Since the release of Tom Clancy's The Division in March, French developer Ubisoft has struggled to curb the rampant use of cheats, hacks and exploits in its post-apocalyptic third-person shooter. In a blog post on 9 June, the developer has announced its most aggressive measure yet to rid the game of cheaters. Players found cheating in the game will now receive permanent bans, even if it is their first offense, starting immediately.
Following the introduction of new cheat detection methods in April, Ubisoft said they cracked down on more than 30,000 accounts for cheating last month, doling out 3,800 permanent bans in its "biggest wave of suspensions and bans to date."
"This led to a significantly improved experience, particularly in the Dark Zone," Ubisoft said. However, the developer admits that the new measures were not enough to address the endemic problem.
"Following this campaign of suspensions and bans, it also became clear that while huge progress has been made in terms of cheat detection, our 14 day suspension on first offense policy has not been dissuasive enough," the post reads. "Judging from your feedback, and based on what we witnessed when cheaters came back to the game, we have now decided to push our policy one step further: we will now start applying permanent bans on first offense when players are caught using cheat engines and we will communicate clearly when new ban waves are taking place."
While the developer does specifically mention plans to pull up players who use "cheat engines," it does not explicitly address whether exploiting glitches and bugs will get you kicked out of the game as well.
Still, Ubisoft's new aggressive stance will come as a welcome move for many frustrated fans who have threatened to leave the game due to a litany of issues, particularly its PC version.
So far, the average number of Division players plummeted by 59% from 65,065 players in March to 26,394 in April, according to Steam Charts. Player numbers took another 63% nose dive in May and has fallen another 14% so far in June. Peak player numbers have also dropped from 114,000 in March to a little more than 16,000 in June.
In April, players found cheating were handed a three-day suspension. If a player was found cheating a second time, he or she would be given a permanent ban. The suspension period was later bumped up to a 14-day ban for first time offenders when Ubisoft introduced its new anti-cheating measures.

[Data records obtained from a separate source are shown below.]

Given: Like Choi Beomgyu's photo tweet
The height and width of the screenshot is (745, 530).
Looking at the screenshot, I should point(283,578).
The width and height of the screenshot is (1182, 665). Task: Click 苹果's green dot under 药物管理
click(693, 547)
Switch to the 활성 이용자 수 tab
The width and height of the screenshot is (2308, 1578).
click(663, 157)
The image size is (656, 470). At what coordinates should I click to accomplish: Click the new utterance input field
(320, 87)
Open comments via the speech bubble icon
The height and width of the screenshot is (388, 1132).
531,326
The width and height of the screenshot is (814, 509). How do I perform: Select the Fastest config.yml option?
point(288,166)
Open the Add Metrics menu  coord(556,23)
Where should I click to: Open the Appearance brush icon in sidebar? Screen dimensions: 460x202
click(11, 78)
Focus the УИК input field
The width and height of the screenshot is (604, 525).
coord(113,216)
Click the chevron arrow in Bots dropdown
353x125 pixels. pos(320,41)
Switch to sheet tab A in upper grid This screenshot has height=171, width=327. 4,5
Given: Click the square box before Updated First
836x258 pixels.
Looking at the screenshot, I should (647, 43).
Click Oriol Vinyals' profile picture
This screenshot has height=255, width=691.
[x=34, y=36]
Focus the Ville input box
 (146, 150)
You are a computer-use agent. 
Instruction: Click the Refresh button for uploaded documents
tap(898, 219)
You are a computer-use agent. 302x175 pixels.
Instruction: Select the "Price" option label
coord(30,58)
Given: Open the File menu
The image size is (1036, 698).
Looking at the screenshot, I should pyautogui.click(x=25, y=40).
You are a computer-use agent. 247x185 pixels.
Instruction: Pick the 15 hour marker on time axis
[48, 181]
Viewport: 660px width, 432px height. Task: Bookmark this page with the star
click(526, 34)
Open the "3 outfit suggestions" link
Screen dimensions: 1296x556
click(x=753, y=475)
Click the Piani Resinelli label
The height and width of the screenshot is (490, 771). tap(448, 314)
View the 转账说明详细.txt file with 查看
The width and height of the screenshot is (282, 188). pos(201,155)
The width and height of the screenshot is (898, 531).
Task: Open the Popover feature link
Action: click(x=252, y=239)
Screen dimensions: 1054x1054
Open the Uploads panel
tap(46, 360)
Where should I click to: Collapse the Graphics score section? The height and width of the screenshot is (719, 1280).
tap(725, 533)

Ubisoft recently implemented a similar policy on cheating in Rainbow Six Siege as well, following Blizzard's own announcement to clamp down on cheaters prior to the launch of its popular multiplayer shooter, Overwatch. Clearly, Blizzard is already making good on its earlier promise, having banned thousands of players in the two weeks since its launch with 1,500 in China alone.
The Division is currently available on PlayStation 4, Xbox One and PC.